Ну хватит! Его уже тошнит от звука собственного голоса, да и ее, вынужденную выслушивать эти завуалированные интимности, тоже стоит пожалеть. Он отпускает студентов, задерживаясь в надежде перемолвиться с нею хоть словом. Однако она ускользает в общей толпе.
Неделю назад она была не более чем одним из смазливеньких личиков в аудитории. Теперь она — сила, вторгшаяся в его жизнь, живящая сила.
В зале студенческого союза темно. Незамеченный, он садится в заднем ряду. Если не считать лысеющего человека в форме уборщика, сидящего впереди, через несколько рядов, он — единственный зритель.
Репетируется пьеса под названием «Салон Глобус в часы заката»: комедия о новой Южной Африке; действие разворачивается в парикмахерском салоне в Хиллброу, Йоханнесбург. На сцене парикмахер, расфуфыренный малый, обслуживает двух клиентов, черного и белого. Все трое болтают между собой: шуточки, выпады. Основу катарсиса составляет, по-видимому, один главенствующий принцип: все закоснелые старые предрассудки вытаскиваются на свет божий и уносятся порывами смеха. На сцене появляется четвертый персонаж — девушка в туфлях на высокой платформе и с завитыми в колечки волосами. «Присаживайтесь, дорогуша, я вас мигом обслужу», — говорит парикмахер. «Я насчет работы, — говорит девушка, — по объявлению». У нее подчеркнуто капский выговор; это Мелани. «А, тогда бери половую щетку и покажи, на что ты способна», — говорит парикмахер.
Она берет щетку и, толкая ее перед собой, бродит среди декораций. Щетка запутывается в электрическом проводе. Тут должна быть вспышка с последующими воплями и суматохой, однако что-то не заладилось с синхронизацией. Женщина-режиссер выходит на сцену, следом плетется молодой человек в черной коже, который тут же начинает ковыряться в стенной розетке. «Живее нужно, живее, — говорит режиссер, — чтобы больше походило на братьев Маркс». Она поворачивается к Мелани. «Идея понятна?» Мелани кивает.
Сидящий впереди уборщик встает и с тяжелым вздохом покидает зал. И ему бы следовало уйти. Слыханное ли дело — сидеть в темноте, подглядывая за девушкой (незваное слово «вожделея» приходит к нему). И все же старики, чье общество ему, похоже, вот-вот предстоит разделить, — старики, бесцельно слоняющиеся по улицам в покрытых пятнами плащах, с трещинами в фальшивых зубах и пучками волос в ушах, — все они были некогда детьми Божиими, со стройными членами и ясными глазами.
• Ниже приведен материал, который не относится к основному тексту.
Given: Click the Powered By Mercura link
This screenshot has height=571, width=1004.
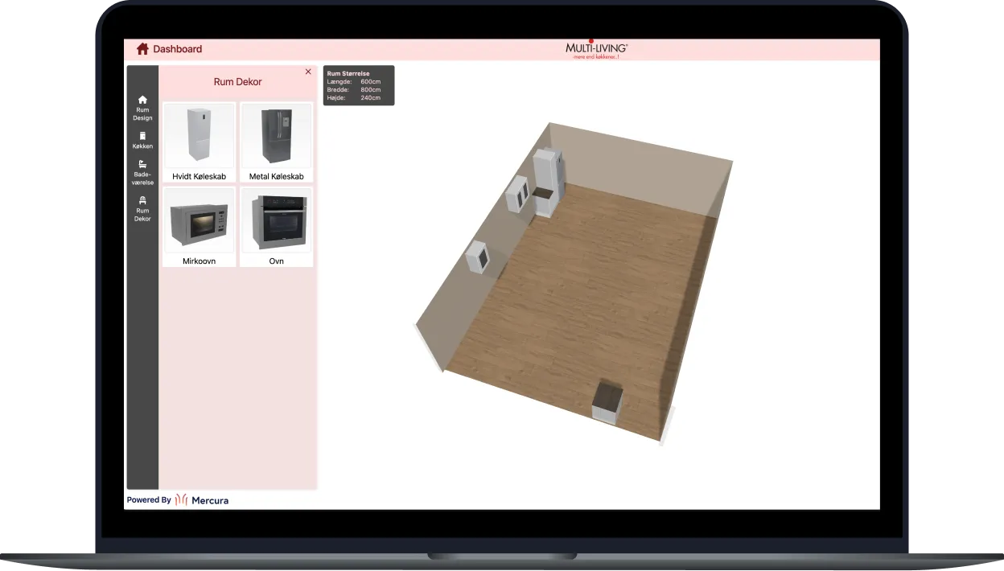Looking at the screenshot, I should (x=178, y=499).
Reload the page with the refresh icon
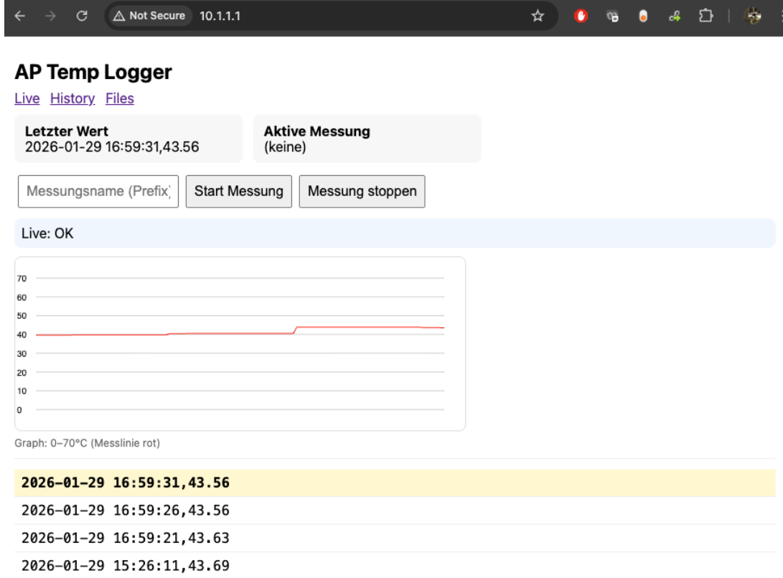 [x=82, y=16]
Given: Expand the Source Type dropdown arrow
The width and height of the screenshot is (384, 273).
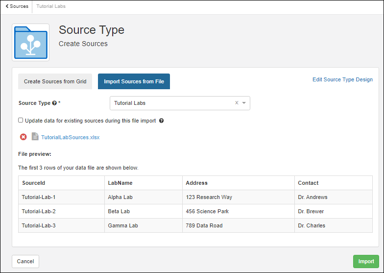Looking at the screenshot, I should pos(244,103).
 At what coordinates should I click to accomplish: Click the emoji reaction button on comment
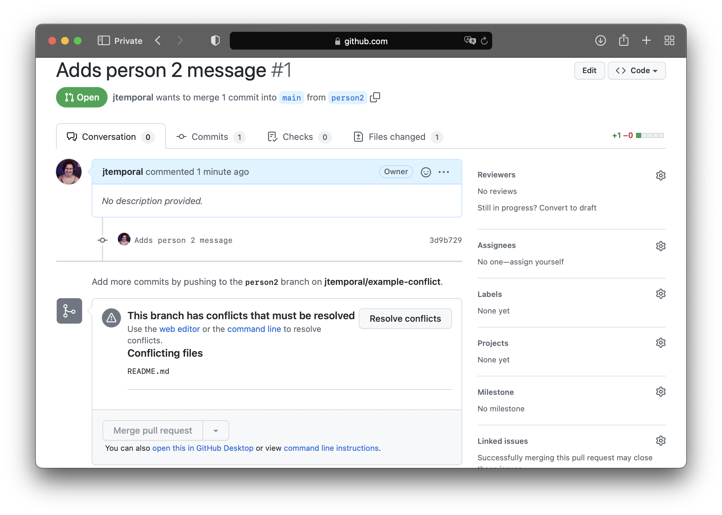point(426,172)
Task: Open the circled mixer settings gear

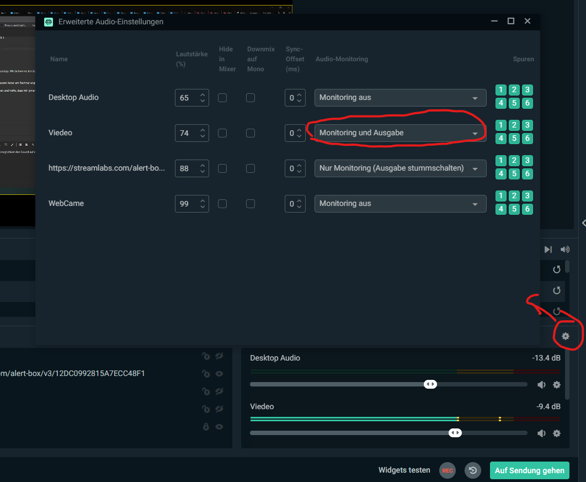Action: point(565,336)
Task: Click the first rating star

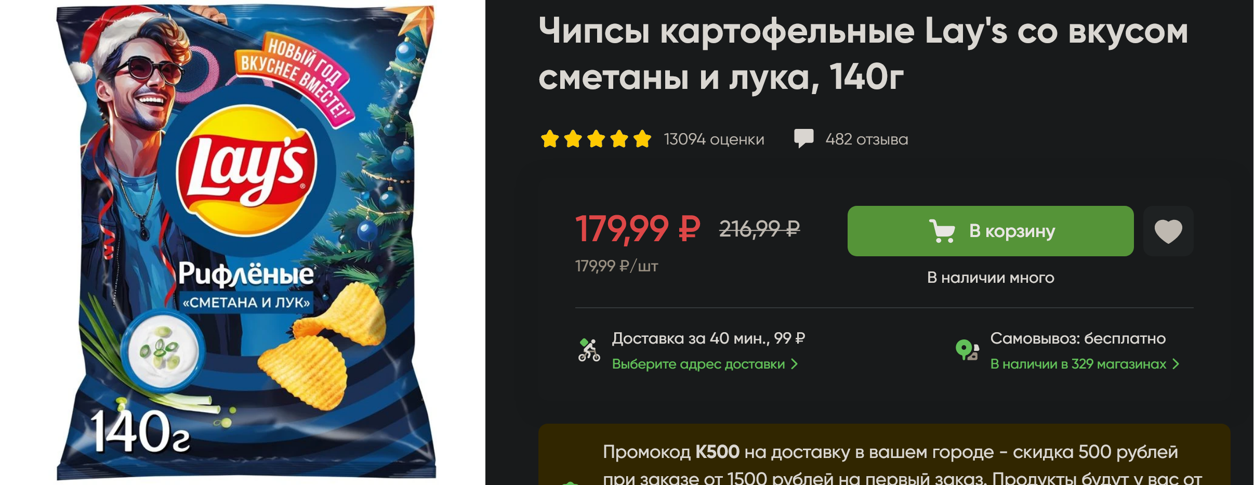Action: click(550, 139)
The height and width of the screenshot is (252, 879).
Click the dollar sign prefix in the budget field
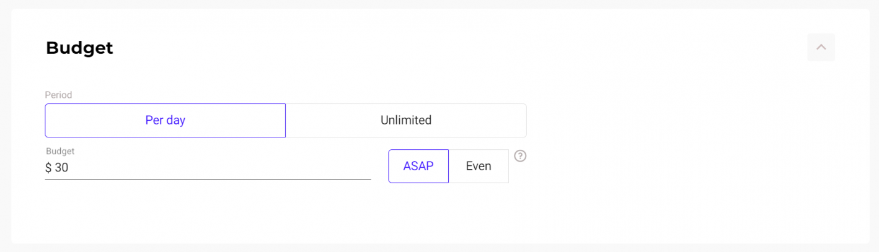48,168
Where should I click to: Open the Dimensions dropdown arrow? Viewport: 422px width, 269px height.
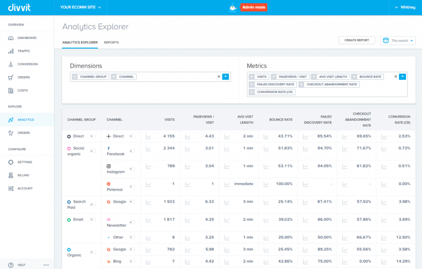coord(225,76)
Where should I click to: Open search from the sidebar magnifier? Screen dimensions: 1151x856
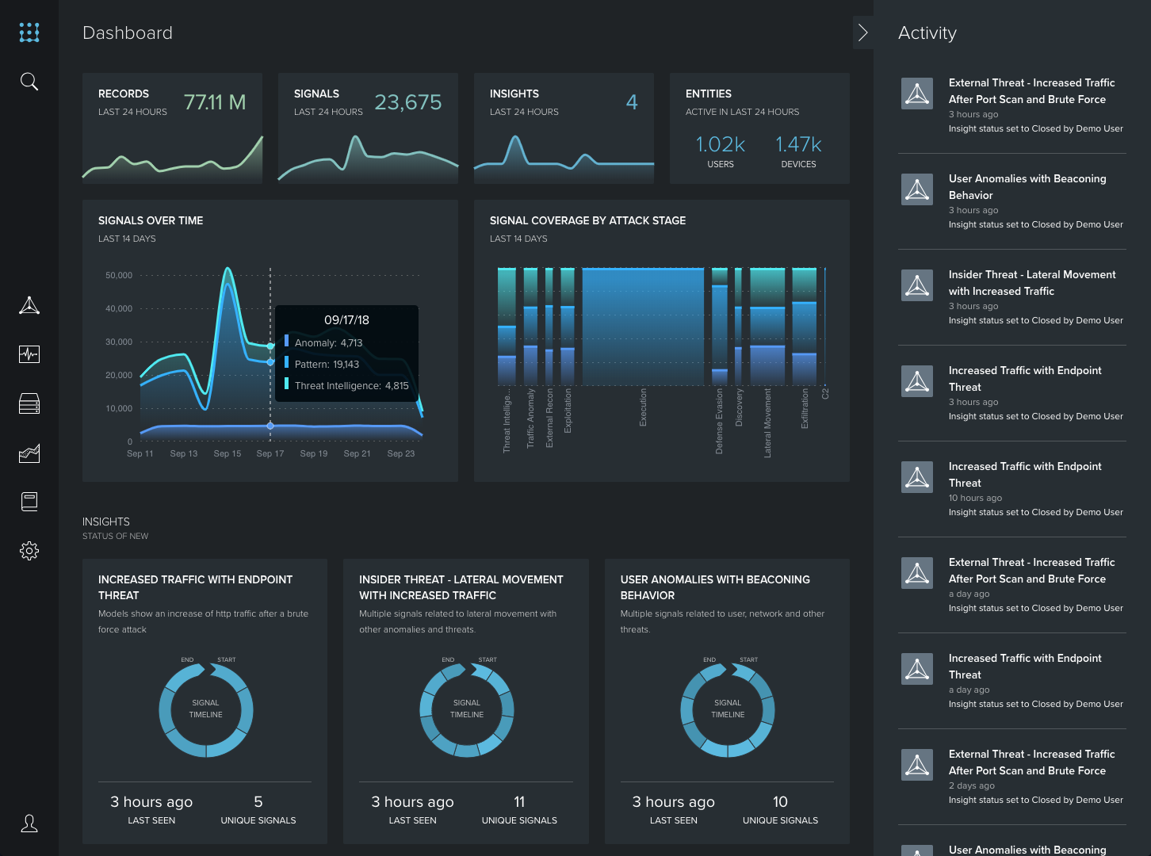(29, 82)
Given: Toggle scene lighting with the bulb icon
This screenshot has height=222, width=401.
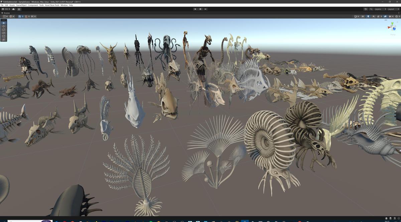Looking at the screenshot, I should coord(368,16).
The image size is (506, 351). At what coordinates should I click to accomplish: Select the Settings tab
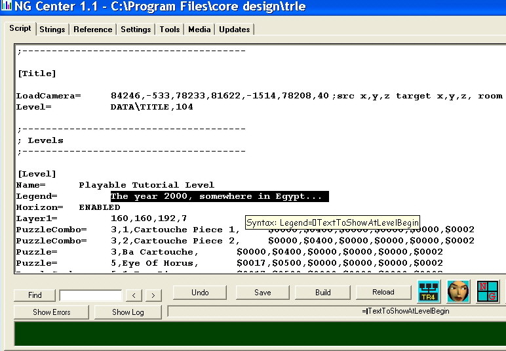tap(136, 30)
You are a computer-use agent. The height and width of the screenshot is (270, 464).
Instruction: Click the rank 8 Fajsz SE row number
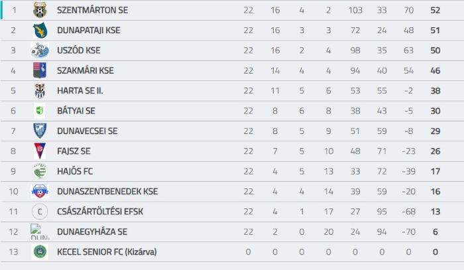point(13,151)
Можно ль винить их за то, что они до последнего цепляются за свое место на сладостном пиршестве чувств?
На сцене возобновляется действие. Мелани тычется туда-сюда со щеткой. Хлопок, вспышка, встревоженные вопли. «Не виноватая я! — пищит Мелани. — Господи! Почему как чего, так сразу я виноватая?» Он тихо встает и следом за уборщиком уходит в наружную тьму.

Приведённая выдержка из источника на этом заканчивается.